Earlier, nylon was used widely in the military to make parachutes, mosquito nets, hammocks, sleeping bags etc. It is still used to make these and luggage, back packs, life vests, umbrellas, and tents. It is also used to make sewing thread, seat belts, ropes, screws, bolts, washers and nuts, fishing line, and dental floss.
Nylon is used to make machine parts because it is lightweight, has high wear resistance and strength. Nylon 66 is used for making rotating spares like gears, bearing etc.
In the home decor sector, it is used to make upholstery, curtains, carpets, rugs, and bedspreads.
Brand names of Nylon
Antron – Dupont (Carpets, Hosiery), Cambrella -ICI (Shoe material /nonwoven lining), Cantrece(Hosiery), Cordura (Luggage, webbing, backpacks, trousers, military wear and performance apparel.) Cora (Clothes) , Durasoft (Hosiery), Perlon(Straps), Stainmaster (Carpets), Supplex, Tactel (Hosiery, clothes, thread), Tactesse (Carpet)
Disadvantages of Nylon fabric
Nylon has a high melting point, but when the point is exceeded, the fabric melts, and the melted edges will harden to black color.
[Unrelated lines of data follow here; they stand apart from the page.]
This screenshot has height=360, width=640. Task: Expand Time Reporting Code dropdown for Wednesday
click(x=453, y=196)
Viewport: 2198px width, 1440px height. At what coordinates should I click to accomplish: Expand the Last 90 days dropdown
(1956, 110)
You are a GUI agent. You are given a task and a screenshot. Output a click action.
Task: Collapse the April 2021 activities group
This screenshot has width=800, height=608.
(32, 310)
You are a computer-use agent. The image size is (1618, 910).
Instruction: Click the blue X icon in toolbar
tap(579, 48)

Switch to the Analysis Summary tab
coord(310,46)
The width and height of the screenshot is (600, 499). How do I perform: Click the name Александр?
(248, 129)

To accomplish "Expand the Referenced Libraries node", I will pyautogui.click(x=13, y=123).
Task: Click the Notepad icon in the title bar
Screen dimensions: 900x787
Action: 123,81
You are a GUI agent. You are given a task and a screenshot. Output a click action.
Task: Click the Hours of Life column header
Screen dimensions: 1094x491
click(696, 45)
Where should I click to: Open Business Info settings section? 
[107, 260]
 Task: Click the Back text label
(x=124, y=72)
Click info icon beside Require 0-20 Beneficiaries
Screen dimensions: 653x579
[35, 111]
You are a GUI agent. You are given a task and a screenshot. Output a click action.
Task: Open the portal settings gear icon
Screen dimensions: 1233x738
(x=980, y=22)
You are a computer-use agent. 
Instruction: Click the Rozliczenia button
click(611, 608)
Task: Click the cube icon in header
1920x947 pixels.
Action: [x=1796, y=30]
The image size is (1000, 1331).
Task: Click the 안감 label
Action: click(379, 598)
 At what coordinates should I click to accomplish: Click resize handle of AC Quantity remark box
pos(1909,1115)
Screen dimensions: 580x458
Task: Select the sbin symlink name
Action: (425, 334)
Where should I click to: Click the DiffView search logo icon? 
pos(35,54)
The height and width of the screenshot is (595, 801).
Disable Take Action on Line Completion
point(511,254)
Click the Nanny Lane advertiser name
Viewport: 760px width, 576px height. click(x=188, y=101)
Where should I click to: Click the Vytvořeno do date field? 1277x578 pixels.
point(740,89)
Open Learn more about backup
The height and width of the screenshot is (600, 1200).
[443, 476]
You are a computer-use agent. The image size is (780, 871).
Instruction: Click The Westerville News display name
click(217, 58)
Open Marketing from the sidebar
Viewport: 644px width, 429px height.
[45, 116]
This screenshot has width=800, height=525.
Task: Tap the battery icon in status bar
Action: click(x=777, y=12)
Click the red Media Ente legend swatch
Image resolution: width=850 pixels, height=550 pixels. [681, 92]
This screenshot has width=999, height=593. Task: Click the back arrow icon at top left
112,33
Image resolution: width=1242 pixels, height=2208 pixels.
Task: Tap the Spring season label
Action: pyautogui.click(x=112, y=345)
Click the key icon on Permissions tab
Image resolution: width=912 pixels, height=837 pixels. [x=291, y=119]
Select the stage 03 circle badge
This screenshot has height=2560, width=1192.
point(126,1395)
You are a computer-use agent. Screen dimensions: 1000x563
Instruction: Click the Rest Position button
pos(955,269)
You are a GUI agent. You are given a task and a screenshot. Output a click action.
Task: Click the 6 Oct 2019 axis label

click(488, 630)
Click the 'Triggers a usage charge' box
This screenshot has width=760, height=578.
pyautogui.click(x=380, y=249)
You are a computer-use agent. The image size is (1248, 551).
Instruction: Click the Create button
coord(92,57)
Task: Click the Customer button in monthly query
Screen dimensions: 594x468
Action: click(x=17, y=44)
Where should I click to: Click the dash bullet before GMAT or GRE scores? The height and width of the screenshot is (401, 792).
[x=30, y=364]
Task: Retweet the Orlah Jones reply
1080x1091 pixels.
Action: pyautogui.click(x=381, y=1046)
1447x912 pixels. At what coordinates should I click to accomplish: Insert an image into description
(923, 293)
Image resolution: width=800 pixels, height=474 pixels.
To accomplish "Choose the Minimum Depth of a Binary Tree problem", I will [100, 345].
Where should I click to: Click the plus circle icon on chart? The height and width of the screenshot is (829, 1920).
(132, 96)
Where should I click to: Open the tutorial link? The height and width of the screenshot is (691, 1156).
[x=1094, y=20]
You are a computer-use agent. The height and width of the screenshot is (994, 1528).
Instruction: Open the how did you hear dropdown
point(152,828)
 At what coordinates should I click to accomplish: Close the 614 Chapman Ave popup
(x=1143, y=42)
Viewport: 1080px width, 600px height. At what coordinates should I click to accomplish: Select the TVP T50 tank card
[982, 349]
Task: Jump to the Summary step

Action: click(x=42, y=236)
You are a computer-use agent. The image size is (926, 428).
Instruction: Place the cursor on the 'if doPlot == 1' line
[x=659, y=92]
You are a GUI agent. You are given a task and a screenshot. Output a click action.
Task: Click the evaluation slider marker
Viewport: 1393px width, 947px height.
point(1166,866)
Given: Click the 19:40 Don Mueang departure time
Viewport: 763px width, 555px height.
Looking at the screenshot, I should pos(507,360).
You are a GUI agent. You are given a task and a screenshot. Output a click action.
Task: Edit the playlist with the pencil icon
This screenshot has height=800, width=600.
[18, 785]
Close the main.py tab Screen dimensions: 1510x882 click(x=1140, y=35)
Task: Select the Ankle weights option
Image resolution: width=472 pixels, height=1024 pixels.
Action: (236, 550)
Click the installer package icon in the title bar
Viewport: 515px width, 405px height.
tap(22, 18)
The fabric develops a stiffness.
Most irons will have a Nylon setting, and that should be used to iron Nylon clothes.
Pilling of the surface is a problem, after a long time of continuous machine washing. Check out the solutions for pilling here. Cut edges can fray a lot.
Exposure to sunlight, especially Ultraviolet rays can damage nylon.
White-colored Nylon fabric can turn yellow or even grey with age. Using chlorine bleach (hypochlorite) with nylon may cause damage to the fibers. It would be best if you did not use Hydrogen Peroxide as well on Nylon fabric. You can use Sodium Perborate bleach/ sodium chlorite bleach.
Nylon fabric is slightly more expensive than Polyester, but its better qualities (strength, durability, water resistance) justify this. But it is also slightly more stiff than polyester fabric.
Using Nylon clothing while cooking is dangerous as nylon melts if caught fire and sticks to the body.
The process of manufacturing nylon involves many chemicals and toxins that may be bad for the environment. Toxic gas is emitted during the manufacture of nylon which is very dangerous.
Sewing with nylon is not without problems. You may experience skipped stitches, and puckered seams. You have to sew with a new needle when you start a project.
Another problem with nylon is that when you want to dispose of it, it may prove to be impossible. It takes many years for Nylon fibers to decay. If you try to burn the fiber, toxic fumes can cause more damage – hydrogen cyanide and nitrous oxide are the gases formed, so you can imagine.
Nylon fabric test
You can check if the fabric you have is nylon easily enough – Check it with a simple fabric testing as mentioned in detail here.
When you try to burn nylon the fabric will shrink from the flame at first and then it will burn slowly. The fibers will give out a smell that smells like celery. The residue will look like a hard cream-colored bead, but then it will turn darker, just like polyester.